▶ **TEXT PROVIDED**:
Gasoline stockpiles decreased by 2.7 million barrels last week.
Hedge funds — under the Managed Money heading in the Commodity Futures Trading Commission (CFTC) Commitments of Traders report — added 8,143 contracts to their short positions last week and reduced their long positions by 9,435 contracts. The movement reflects changes as of the August 18 settlement date. Managed money holds 241,712 long positions, compared with 159,158 short positions. The addition of short positions marks the fifth time in the past six weeks that hedge funds have gone short. The hedgies cannot seem to get out of oil fast enough.
Among the producers themselves, short positions outnumber longs, 315,306 to 178,379. The number of short positions last week rose by 16,211 contracts and longs rose by 11,200 positions. Positions among swaps dealers show 302,122 shorts versus 225,220 longs. Swaps dealers cut 4,492 contracts from their short positions last week and added 19,115 long contracts.

▶ **EXERCISE OBJECTIVE**: Decide whether each statement below agrees with the text on oil market positions, answering yes or no and quoting the exact words of the text that settle it. 1. Gasoline stockpiles rose last week. 2. Managed money holds more long positions than short positions. 3. Swaps dealers added to their short positions last week.

▶ **INFORMATION PROVIDED**:
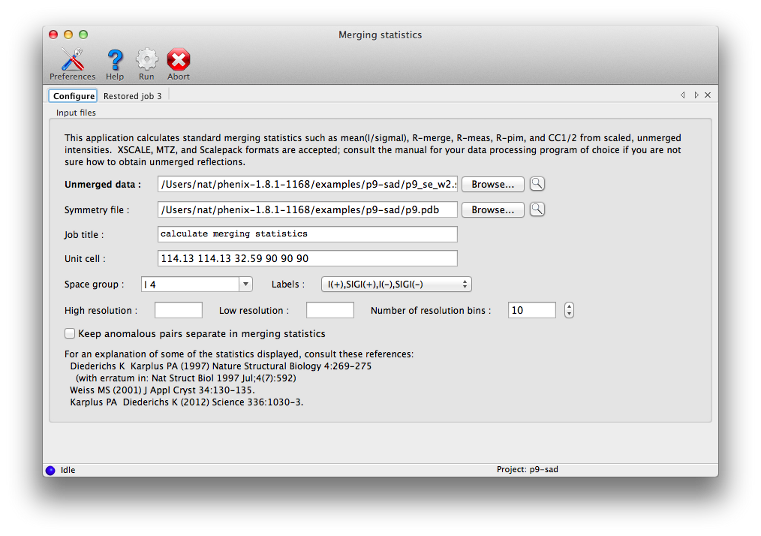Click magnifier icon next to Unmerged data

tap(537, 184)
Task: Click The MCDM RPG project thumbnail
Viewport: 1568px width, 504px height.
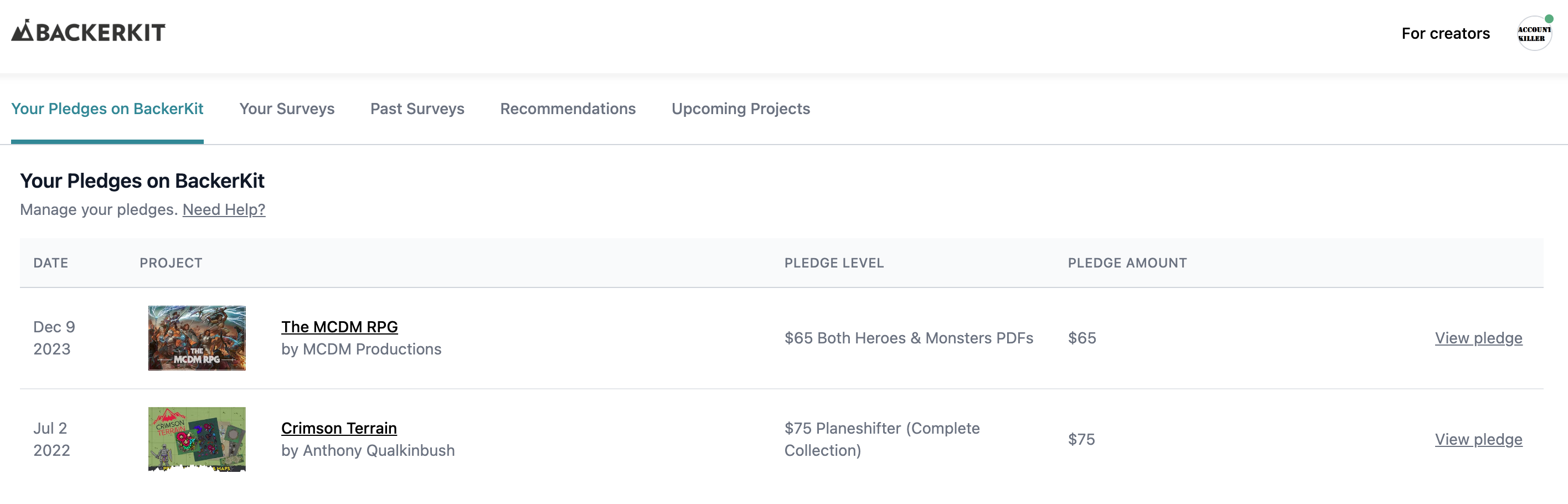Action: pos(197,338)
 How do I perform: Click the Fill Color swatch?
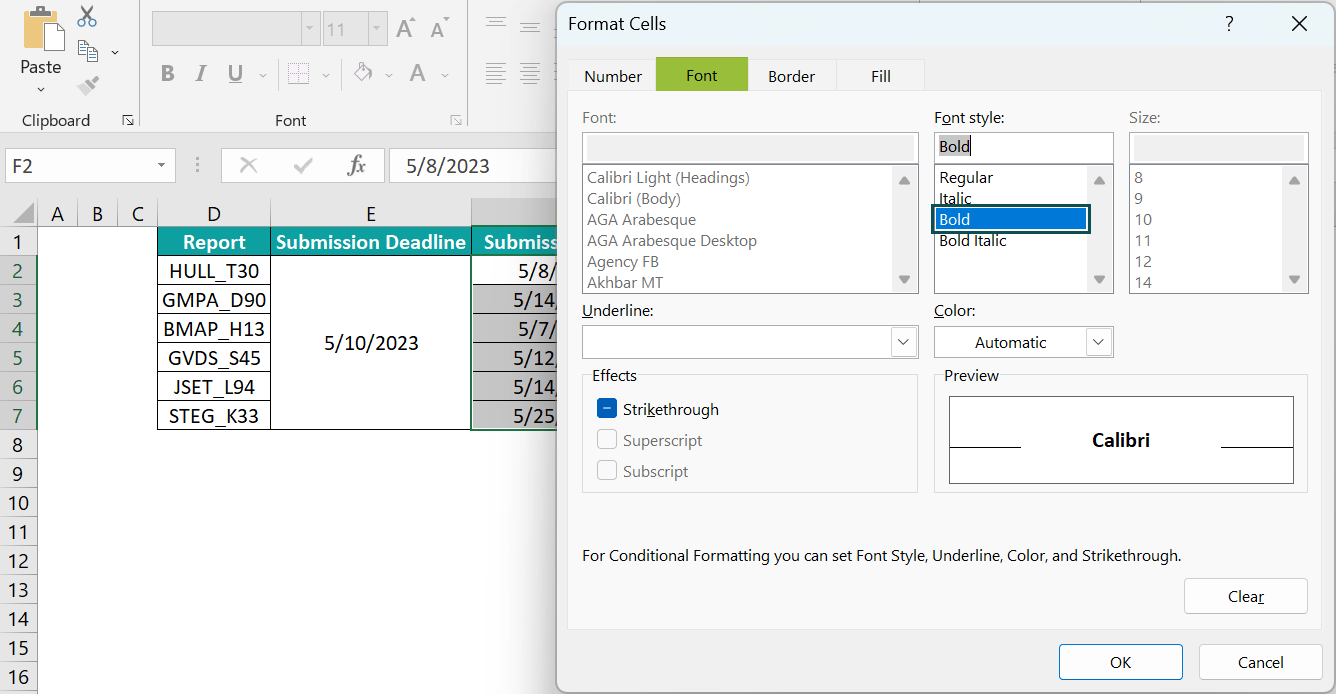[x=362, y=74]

▶ **THE RESPONSE**:
1. No: "Gasoline stockpiles decreased by 2.7 million barrels last week."
2. Yes: "Managed money holds 241,712 long positions, compared with 159,158 short positions."
3. No: "Swaps dealers cut 4,492 contracts from their short positions last week"